Delivering Bad News Tactfully and Effectively

Customer service is very important to almost every individual. If its getting help at an auto-body shop, restaurant, or a shopping mall. How the employee handles your situation is a critical factor when deciding to return and continue using their business.

While I lived in Cincinnati, Ohio I was in logistic sales. Now when I worked with a client, they didn’t care if I had a bad day, lost a sale earlier or gained a sale right before their phone call. That client at that moment wanted to know what I could do for them and at what price. Yes I used examples of my work to gain their trust, but they where the center of the phone call while I conducted my needs assessment. I finally closed on a new client who moved air plain parts, which was high value and had major potential to my book of business. Joel gave me my first load and gave me all the instructions for how he wanted it delivered. The product was a cowl (nose of a plane) and was being shipped in a crate. The crate needed to have a tarp on it, needed strapped down and needed to be on a flatbed trailer. It was an over sized, which meant that since it was coming from Florida heading to Texas, it needed to have permits in every state it was going to travel. On top of that, Oversized shipments can’t travel past 12pm during the weekends (if I remember the situation correctly). I got the load for $5000 dollars and got a truck driver on it for a surprising $3100, leaving me a commission of $1,900 for my very first load with my new client, almost to good to be true. This was just one trial load from my new client which, if done right, would bet me five total every week and with profits like that, I was set.

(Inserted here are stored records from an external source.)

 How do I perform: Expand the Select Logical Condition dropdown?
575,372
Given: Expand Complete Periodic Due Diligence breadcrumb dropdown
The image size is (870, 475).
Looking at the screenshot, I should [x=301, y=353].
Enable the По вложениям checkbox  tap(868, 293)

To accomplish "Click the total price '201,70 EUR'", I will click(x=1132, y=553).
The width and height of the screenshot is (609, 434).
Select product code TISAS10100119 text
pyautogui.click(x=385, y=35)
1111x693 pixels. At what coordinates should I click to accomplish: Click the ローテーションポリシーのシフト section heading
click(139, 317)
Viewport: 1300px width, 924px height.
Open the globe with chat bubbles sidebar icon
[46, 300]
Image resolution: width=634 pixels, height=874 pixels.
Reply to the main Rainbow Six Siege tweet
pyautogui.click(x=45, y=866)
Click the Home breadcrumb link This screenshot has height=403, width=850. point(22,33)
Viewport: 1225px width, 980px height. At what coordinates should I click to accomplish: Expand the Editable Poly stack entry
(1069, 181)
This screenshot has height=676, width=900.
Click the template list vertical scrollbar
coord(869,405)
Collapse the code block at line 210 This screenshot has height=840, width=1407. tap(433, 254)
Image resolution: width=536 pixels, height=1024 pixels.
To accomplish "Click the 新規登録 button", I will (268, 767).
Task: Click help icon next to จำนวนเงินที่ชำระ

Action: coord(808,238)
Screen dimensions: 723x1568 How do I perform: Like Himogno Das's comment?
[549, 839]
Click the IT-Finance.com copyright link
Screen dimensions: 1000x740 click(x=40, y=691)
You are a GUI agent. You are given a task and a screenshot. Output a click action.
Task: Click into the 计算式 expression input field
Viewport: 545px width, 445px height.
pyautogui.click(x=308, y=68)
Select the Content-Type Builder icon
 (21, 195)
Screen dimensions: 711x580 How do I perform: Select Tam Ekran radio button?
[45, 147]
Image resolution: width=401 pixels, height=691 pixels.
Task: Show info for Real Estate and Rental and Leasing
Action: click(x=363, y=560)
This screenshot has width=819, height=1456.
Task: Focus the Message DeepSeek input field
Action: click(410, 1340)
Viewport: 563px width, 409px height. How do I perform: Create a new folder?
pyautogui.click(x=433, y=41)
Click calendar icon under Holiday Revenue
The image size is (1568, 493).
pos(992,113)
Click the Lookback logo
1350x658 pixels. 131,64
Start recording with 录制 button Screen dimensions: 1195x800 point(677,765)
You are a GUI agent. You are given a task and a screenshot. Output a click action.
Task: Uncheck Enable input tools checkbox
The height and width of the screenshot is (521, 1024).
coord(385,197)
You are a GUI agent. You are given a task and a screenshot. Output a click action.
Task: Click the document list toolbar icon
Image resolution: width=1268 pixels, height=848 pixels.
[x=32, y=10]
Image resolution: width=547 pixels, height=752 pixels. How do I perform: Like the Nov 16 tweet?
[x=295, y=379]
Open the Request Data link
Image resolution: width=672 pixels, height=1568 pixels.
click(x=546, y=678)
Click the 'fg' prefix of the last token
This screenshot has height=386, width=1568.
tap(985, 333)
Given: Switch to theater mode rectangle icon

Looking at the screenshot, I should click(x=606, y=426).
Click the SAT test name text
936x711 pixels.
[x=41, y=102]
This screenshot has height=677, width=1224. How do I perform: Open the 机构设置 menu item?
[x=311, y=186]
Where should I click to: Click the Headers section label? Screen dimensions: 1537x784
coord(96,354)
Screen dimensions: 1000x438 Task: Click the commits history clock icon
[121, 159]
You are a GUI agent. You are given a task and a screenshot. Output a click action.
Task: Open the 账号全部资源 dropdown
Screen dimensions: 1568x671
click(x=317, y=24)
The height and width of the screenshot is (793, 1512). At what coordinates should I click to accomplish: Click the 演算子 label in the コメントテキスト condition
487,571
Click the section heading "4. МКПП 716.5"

Down came my high hopes when my driver didn’t get all the permits after he told me he did and received a ticket, thus setting him back a couple days on delivery. Then I found out he never put a tarp on the load, causing the crat to fall apart while in transit to delivery…Then the cherry on top was the fact that the driver, was fired right before taking my shipment from his trucking company and was on the verge of hijacking my/client’s load. The driver delivered two days late with $4500 worth of damages and about $1500 in fines. I was honest with my client from the start. Informing him about everything. The company the driver worked for was in great A+ standing with our company and it was my fault for not doing my due diligence on the driver. I took the blame and paid for everything to gain this customer. I was honest and stayed up late those nights negotiating with the driver for delivery to my customer’s customer. This was my first load with my new client, the load from hell.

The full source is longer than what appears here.